> _What is being asked_:
Begin at the line that has "Task: Click the back arrow in Settings", stop after the line that has "the Sentinel Anchor", and print exactly those lines from the records below, without any pictures.

> _Records supplied_:
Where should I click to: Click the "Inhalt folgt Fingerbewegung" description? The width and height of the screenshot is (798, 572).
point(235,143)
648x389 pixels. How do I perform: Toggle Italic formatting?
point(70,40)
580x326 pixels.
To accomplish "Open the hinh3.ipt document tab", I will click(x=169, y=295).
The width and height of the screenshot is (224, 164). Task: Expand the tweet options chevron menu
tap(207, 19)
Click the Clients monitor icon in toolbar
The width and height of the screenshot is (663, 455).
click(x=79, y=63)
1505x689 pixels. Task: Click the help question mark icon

---

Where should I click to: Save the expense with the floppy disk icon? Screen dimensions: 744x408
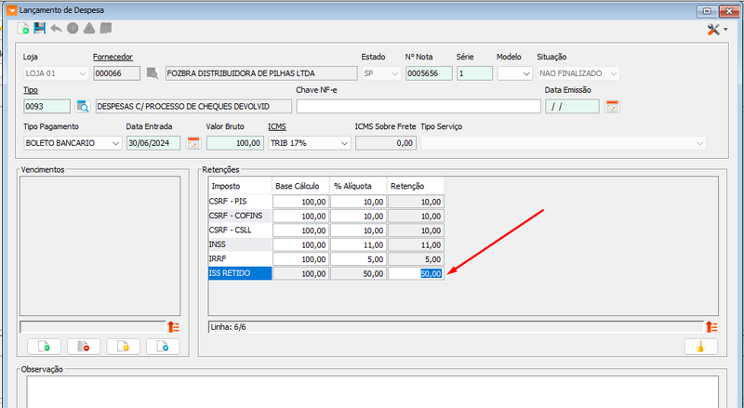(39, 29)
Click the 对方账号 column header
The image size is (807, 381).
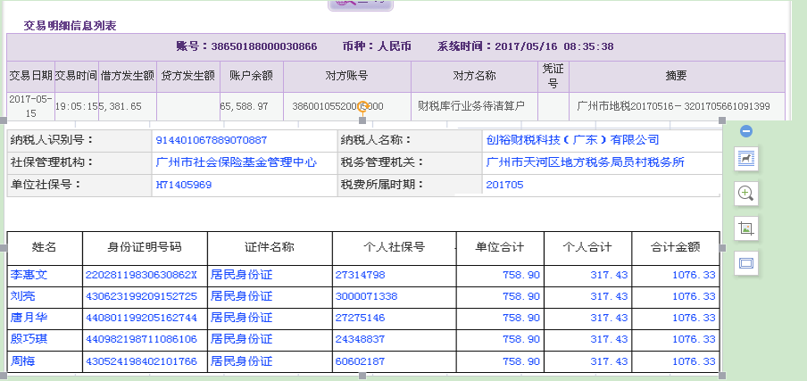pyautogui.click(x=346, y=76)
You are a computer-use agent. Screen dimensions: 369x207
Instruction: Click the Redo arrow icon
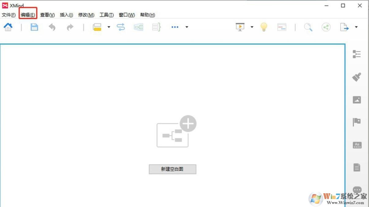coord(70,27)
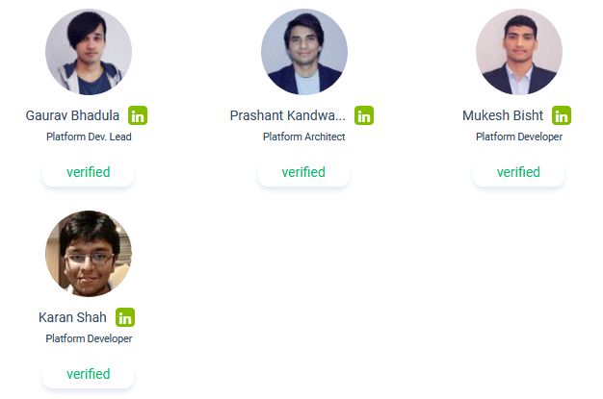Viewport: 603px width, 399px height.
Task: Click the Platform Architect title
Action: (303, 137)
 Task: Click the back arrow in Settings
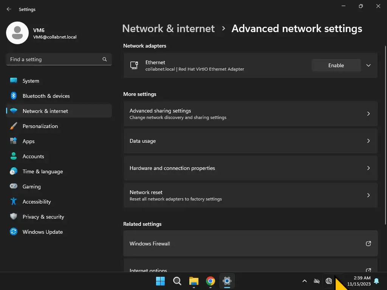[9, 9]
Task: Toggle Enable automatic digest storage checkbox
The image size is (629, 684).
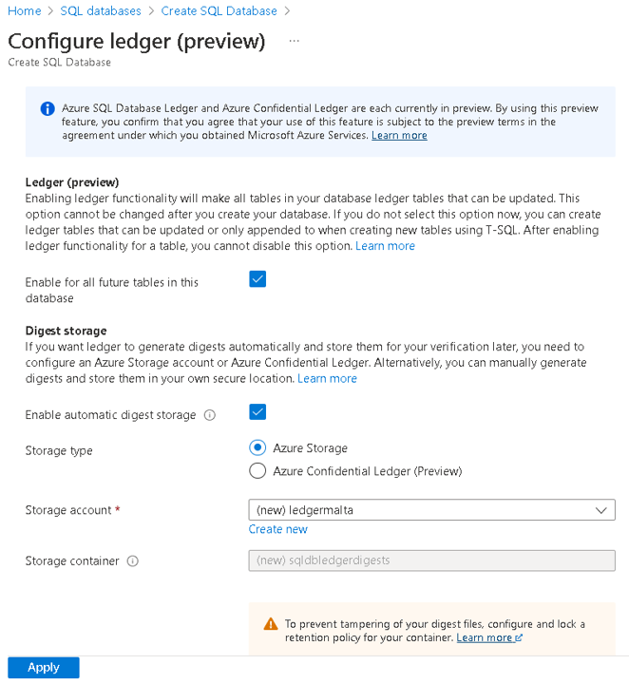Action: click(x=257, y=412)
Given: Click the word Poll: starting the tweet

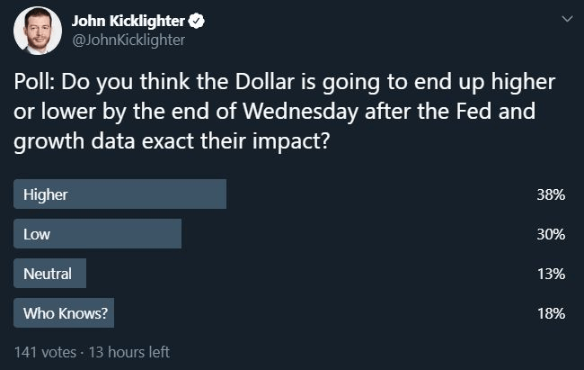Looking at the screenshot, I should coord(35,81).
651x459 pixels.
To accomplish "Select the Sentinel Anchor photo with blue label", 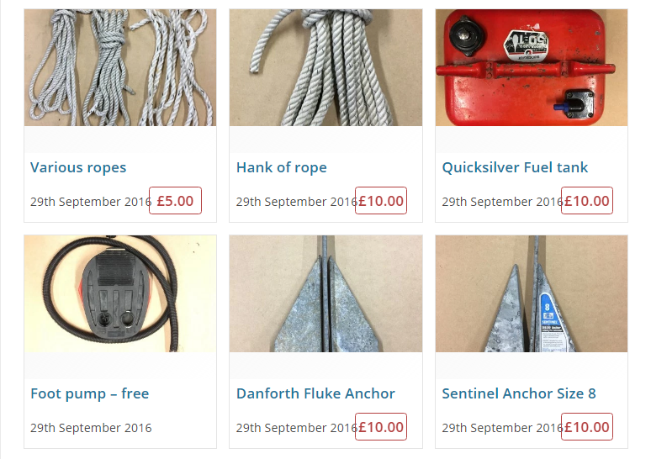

* * *

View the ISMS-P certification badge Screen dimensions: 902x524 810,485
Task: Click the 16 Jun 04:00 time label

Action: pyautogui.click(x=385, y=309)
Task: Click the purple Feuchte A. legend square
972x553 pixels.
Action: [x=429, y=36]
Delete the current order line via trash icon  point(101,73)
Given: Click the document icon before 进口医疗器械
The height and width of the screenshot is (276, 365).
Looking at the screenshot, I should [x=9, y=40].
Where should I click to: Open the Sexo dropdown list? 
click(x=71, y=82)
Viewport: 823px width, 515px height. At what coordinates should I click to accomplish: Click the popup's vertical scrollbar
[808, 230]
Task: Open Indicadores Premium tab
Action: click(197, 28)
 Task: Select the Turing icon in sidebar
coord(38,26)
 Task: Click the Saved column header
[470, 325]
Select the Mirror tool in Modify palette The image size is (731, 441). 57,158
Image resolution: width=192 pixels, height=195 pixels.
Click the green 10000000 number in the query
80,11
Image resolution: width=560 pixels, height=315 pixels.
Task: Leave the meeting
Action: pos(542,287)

> _Output below_:
 Task: Click the back arrow in Settings
[9, 9]
Task: Toggle Enable automatic digest storage checkbox
The image size is (629, 684).
Action: click(x=257, y=412)
Given: Click the word Poll: starting the tweet

Looking at the screenshot, I should coord(35,81).
651x459 pixels.
To accomplish "Select the Sentinel Anchor photo with blue label", 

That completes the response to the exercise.